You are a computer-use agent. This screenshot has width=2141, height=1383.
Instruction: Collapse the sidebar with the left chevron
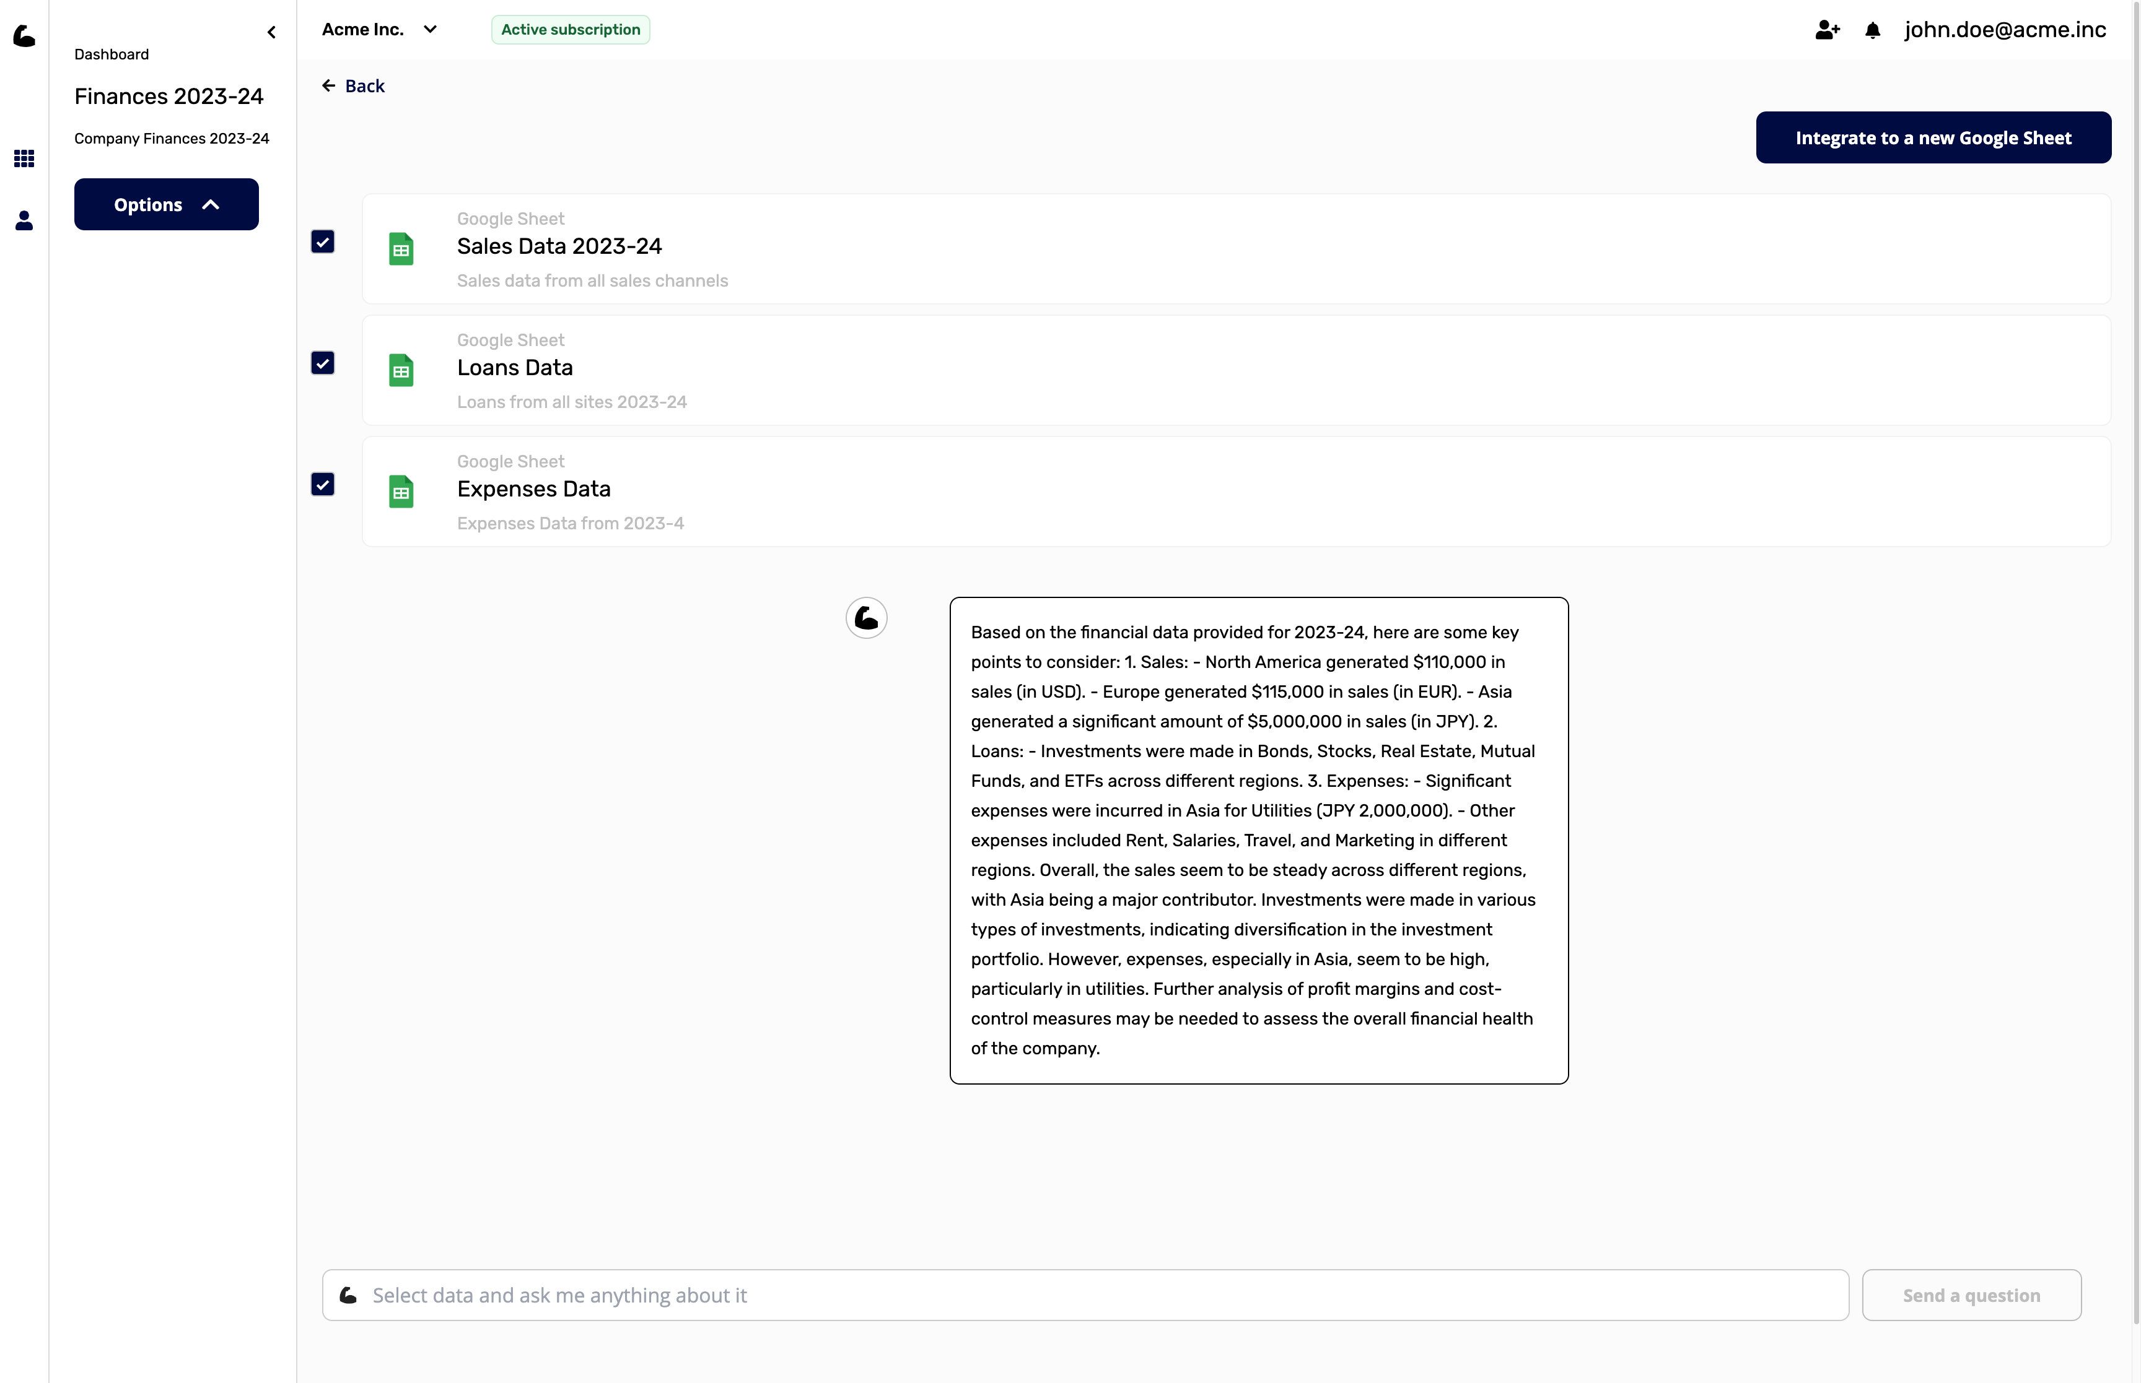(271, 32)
________________________________________
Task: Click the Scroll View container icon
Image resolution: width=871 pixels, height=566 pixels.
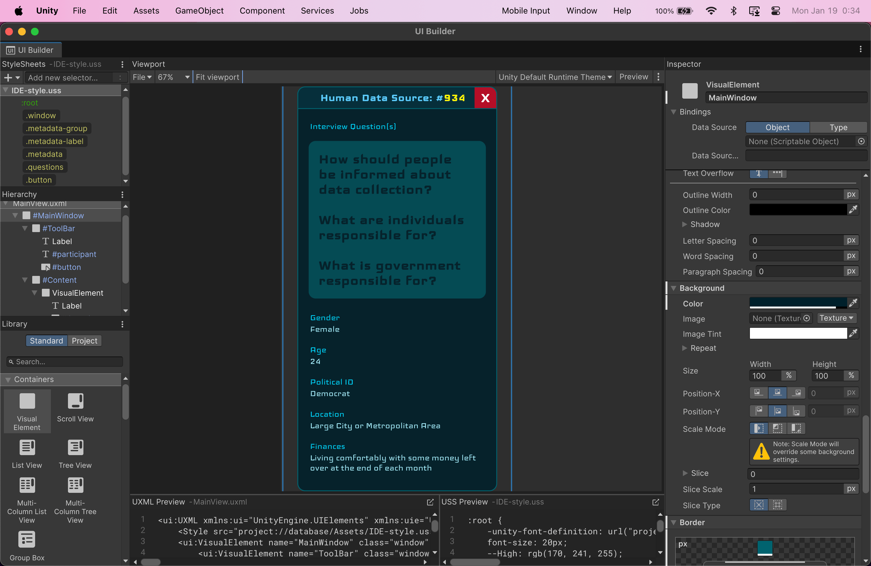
________________________________________
EXERCISE PROMPT
All lines above from the one with "Task: Click the Scroll View container icon" to the one with "Image resolution: width=871", inclusive, should be copied exactly, and no other lines.

EXERCISE SOLUTION
Task: Click the Scroll View container icon
Image resolution: width=871 pixels, height=566 pixels.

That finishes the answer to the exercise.